Justice of the High Court
- In office 3 October 2005 – 30 April 2018

President of the Employment Appeal Tribunal
- In office 1 January 2012 – 31 December 2015
- Preceded by: Mr Justice Underhill
- Succeeded by: Mrs Justice Simler

Personal details
- Born: Brian Frederick James Langstaff 30 April 1948 (age 77)
- Spouse: Deborah Weatherup ​(m. 1975)​
- Alma mater: St Catharine's College, Cambridge

= Brian Langstaff =

British judge (born 1948)

Sir Brian Frederick James Langstaff (born 30 April 1948) is a British judge. Called to the Bar at the Middle Temple, he served as a High Court judge from 2005 to 2018 as Mr Justice Langstaff, and was the president of the Employment Appeal Tribunal from 2012 to 2015.

From 2018 to 2024, Langstaff chaired the Infected Blood Inquiry, which investigated the causes and effects of the contaminated blood scandal in the United Kingdom from the 1970s to the 1990s. In his seven-volume final report, Langstaff found that the scandal could "largely, though not entirely, have been avoided", and that successive governments and the National Health Service covered up the risk to patients who received infected blood products.

== Early life and education ==
Langstaff was born on 30 April 1948 to Frederick and Muriel Langstaff. He was educated at George Heriot's School, Edinburgh, and then at St Catharine's College, Cambridge. Before his legal career, he worked in Sri Lanka with VSO in 1966 and 1967.

== Legal career ==
In 1971, Langstaff was called to the Bar of England and Wales at the Middle Temple, where he received the Harmsworth Scholarship in 1975. He became a bencher of the Middle Temple in 2001. Langstaff was appointed Queen's Counsel in 1994, and became a recorder for the South Eastern Circuit in 1995.

Langstaff was appointed a justice of the High Court on 3 October 2005 and assigned to the Queen's Bench Division. He became the president of the Employment Appeal Tribunal from 1 January 2012, succeeding Mr Justice Underhill, and was succeeded by Mrs Justice Simler on 1 January 2016.

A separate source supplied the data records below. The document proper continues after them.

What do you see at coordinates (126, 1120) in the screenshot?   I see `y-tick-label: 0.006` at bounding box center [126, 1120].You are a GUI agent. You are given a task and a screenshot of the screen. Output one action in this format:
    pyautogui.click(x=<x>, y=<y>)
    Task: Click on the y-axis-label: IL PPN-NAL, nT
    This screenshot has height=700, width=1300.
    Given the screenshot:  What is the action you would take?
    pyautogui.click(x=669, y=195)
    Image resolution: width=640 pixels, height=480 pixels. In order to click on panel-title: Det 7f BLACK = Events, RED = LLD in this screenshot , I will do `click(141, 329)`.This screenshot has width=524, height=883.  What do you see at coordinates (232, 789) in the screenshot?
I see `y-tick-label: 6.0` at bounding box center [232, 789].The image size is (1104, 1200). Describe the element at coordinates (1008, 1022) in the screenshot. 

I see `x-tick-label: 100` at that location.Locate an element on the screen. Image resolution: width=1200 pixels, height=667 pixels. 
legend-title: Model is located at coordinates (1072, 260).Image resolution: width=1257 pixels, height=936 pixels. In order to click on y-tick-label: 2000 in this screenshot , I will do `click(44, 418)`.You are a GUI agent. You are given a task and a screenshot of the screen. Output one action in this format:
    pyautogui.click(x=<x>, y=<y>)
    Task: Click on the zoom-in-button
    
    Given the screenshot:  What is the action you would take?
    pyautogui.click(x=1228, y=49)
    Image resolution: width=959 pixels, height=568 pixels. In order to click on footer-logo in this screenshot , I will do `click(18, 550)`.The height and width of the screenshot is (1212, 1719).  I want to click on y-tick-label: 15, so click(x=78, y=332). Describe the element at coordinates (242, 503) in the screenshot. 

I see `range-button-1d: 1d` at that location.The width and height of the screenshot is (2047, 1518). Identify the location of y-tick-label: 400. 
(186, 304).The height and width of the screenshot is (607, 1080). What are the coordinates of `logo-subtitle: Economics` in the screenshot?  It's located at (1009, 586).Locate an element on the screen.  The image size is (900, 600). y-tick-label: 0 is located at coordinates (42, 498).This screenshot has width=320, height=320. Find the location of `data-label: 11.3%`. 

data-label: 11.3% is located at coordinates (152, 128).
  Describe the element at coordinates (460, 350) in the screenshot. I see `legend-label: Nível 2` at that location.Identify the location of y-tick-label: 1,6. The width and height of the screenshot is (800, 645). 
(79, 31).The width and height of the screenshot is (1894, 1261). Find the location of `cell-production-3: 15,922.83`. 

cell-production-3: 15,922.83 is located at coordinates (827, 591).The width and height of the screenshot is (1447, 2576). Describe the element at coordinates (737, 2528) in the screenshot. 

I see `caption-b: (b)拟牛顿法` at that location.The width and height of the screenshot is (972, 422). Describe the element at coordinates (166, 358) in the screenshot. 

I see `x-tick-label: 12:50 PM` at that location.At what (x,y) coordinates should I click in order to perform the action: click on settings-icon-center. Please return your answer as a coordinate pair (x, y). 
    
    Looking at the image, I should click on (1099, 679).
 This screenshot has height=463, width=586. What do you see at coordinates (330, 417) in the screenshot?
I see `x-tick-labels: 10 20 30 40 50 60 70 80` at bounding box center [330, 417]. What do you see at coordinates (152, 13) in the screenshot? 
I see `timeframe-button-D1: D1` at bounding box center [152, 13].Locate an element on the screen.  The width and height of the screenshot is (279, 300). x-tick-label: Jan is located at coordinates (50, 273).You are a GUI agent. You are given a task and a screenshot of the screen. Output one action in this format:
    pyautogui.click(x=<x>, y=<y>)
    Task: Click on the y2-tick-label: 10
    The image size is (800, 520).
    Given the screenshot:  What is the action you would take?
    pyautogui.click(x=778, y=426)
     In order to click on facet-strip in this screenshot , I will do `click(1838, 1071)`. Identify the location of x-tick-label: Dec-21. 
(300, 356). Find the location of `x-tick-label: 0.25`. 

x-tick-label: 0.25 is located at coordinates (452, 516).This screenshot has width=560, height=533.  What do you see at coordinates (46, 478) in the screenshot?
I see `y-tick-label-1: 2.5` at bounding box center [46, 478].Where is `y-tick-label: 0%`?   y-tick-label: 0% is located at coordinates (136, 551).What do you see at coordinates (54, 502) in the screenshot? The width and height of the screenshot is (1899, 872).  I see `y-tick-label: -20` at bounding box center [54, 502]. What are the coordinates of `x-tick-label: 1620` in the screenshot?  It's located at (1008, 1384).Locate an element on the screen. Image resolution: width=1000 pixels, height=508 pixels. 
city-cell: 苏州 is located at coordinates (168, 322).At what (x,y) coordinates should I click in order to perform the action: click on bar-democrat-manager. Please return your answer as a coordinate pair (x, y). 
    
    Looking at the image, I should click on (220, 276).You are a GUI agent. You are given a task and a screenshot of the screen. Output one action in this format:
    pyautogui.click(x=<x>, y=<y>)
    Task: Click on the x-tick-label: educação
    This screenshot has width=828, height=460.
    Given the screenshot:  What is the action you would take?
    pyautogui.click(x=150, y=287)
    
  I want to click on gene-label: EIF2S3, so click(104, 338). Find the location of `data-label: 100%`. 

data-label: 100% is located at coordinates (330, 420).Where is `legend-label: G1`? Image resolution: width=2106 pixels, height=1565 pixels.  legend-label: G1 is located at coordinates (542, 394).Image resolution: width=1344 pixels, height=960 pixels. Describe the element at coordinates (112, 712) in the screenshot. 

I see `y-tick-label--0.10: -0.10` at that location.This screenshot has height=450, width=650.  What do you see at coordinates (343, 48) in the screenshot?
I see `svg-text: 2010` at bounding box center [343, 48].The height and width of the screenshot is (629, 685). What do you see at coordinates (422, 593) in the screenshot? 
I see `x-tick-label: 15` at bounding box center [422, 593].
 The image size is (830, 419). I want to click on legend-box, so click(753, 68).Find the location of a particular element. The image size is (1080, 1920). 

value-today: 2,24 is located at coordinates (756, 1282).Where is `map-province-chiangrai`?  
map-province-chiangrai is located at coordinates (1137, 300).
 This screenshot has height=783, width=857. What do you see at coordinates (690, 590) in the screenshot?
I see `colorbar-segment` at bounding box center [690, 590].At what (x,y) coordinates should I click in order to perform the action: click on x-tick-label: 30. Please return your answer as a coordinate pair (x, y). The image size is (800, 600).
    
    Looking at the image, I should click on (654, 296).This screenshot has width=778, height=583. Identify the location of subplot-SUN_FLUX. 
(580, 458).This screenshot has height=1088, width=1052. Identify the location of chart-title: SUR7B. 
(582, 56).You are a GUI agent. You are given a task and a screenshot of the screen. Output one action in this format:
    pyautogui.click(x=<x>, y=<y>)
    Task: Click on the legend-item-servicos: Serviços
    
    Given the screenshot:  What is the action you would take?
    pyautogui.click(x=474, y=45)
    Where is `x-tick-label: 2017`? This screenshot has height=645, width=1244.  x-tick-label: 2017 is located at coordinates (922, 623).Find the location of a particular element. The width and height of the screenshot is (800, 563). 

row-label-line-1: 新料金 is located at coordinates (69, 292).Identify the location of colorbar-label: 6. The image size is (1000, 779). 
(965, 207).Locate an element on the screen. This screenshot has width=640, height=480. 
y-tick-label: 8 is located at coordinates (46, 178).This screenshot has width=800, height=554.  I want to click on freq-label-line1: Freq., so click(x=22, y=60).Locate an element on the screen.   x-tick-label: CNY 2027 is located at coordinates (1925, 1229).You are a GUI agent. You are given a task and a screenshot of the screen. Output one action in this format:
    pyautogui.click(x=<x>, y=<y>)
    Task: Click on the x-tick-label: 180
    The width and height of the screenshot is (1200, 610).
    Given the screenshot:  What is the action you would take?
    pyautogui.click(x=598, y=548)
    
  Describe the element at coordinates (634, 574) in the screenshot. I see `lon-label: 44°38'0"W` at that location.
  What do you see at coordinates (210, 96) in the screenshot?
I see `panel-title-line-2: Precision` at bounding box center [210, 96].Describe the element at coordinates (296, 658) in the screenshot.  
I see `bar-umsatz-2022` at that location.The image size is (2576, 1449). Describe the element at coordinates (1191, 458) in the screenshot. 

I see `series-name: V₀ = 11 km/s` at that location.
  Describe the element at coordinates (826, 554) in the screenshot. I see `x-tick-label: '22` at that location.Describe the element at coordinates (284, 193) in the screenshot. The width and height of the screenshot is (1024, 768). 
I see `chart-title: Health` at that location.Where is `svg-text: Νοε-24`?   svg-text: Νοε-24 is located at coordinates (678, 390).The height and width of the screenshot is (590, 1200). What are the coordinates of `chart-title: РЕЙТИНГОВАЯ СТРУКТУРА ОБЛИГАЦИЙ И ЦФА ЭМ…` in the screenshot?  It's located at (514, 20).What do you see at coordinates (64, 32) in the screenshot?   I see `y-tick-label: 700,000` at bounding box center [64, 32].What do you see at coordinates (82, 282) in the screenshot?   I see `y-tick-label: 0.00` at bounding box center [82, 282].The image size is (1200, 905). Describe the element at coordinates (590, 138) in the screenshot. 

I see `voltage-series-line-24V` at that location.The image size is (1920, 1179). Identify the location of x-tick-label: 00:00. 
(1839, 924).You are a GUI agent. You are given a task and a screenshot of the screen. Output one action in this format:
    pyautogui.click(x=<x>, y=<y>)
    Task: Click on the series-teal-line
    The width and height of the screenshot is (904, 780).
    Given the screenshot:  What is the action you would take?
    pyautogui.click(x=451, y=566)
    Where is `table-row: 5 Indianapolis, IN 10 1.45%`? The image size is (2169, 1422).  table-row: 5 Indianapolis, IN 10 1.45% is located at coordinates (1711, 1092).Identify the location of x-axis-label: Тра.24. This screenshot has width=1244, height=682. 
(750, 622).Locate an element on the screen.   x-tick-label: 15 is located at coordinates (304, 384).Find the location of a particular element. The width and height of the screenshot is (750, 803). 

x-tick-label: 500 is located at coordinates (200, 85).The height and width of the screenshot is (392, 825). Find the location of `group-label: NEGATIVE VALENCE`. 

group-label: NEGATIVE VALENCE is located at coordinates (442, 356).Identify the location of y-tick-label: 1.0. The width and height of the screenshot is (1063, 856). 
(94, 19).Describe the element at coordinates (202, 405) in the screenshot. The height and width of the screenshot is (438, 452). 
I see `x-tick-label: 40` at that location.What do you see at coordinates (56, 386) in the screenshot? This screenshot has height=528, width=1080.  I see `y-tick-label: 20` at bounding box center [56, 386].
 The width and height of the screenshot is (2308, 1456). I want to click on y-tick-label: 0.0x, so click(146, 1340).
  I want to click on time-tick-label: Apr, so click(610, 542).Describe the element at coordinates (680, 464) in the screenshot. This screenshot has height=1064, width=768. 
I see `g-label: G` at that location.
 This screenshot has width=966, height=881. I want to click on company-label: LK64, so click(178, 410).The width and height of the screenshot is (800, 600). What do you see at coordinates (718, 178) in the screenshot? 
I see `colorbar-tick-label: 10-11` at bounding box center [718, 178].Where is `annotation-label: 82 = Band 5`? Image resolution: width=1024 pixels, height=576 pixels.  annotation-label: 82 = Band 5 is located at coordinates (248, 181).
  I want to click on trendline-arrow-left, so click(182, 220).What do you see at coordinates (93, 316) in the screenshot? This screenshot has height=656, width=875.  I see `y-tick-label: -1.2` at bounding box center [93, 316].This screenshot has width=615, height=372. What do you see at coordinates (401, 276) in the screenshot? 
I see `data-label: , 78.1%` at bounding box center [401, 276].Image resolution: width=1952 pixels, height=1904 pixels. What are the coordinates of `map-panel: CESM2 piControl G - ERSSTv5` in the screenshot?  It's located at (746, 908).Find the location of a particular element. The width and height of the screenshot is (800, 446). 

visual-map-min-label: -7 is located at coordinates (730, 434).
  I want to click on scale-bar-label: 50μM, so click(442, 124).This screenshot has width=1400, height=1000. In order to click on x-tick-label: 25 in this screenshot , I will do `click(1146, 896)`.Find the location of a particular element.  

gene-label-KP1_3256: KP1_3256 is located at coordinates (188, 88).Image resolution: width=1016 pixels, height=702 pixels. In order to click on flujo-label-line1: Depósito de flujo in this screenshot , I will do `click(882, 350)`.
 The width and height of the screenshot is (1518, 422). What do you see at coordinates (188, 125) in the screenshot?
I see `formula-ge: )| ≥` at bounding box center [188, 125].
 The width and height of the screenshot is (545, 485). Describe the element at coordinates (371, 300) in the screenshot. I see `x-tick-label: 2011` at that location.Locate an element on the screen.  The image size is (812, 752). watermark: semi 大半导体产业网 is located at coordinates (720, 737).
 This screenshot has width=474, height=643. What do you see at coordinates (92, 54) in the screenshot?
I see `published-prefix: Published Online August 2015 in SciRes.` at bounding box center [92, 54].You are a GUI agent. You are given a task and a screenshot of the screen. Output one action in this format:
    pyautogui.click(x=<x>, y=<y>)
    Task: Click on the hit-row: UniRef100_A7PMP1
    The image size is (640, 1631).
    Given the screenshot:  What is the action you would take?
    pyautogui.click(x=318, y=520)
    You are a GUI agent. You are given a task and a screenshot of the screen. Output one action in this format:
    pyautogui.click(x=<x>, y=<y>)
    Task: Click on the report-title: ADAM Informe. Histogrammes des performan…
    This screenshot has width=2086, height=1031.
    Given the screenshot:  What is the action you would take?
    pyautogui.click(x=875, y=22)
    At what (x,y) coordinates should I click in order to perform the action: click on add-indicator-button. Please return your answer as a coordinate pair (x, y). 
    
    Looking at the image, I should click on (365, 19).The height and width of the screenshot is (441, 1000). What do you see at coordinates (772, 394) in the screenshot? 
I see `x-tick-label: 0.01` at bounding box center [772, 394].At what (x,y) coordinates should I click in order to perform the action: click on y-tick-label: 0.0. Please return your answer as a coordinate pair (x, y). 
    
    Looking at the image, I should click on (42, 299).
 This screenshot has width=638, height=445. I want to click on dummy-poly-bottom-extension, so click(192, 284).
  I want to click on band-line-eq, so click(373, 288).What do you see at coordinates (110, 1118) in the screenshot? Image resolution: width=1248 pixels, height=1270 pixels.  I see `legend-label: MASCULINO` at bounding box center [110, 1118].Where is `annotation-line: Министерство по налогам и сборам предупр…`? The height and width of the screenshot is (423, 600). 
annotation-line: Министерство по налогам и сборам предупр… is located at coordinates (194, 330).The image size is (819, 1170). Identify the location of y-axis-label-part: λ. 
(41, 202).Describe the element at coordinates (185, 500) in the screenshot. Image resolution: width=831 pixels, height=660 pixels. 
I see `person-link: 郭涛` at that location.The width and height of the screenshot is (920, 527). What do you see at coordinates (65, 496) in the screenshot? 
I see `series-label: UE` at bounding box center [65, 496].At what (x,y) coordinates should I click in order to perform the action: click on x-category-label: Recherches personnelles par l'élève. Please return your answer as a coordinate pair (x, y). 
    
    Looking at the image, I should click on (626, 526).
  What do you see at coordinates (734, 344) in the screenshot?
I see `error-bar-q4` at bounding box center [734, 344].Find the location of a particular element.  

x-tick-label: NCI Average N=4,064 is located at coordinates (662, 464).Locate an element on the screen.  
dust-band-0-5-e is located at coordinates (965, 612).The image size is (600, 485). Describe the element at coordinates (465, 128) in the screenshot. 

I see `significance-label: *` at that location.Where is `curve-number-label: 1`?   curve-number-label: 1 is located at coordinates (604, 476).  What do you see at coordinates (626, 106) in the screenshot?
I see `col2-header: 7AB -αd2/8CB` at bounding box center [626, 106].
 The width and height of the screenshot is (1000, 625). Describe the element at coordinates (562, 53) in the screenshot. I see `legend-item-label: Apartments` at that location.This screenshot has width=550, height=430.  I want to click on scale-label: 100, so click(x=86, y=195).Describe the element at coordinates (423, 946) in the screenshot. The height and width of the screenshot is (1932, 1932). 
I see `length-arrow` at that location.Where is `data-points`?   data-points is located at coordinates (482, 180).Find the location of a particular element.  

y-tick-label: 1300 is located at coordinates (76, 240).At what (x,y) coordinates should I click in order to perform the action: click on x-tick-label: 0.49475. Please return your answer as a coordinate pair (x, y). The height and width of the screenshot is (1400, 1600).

Langstaff was appointed on 8 February 2018 to chair the Infected Blood Inquiry, which investigated the contaminated blood scandal in the United Kingdom during the 1970s to the 1990s. He retired from the High Court on 30 April 2018 to work full-time on the inquiry. In an interim report published in July 2022, Langstaff concluded that the 4,000 victims were provisionally entitled to £100,000 each and the payments ought to be made quickly.

=== Notable cases ===
- Thompson v Arnold (2007) Legal case concerning damages already awarded where death ensued
- Van Wees v Karkour (2007) Road traffic accident personal injury case with significance for the assessment of damages

== Personal life ==
Langstaff married Deborah Weatherup in 1975. They have a son and a daughter.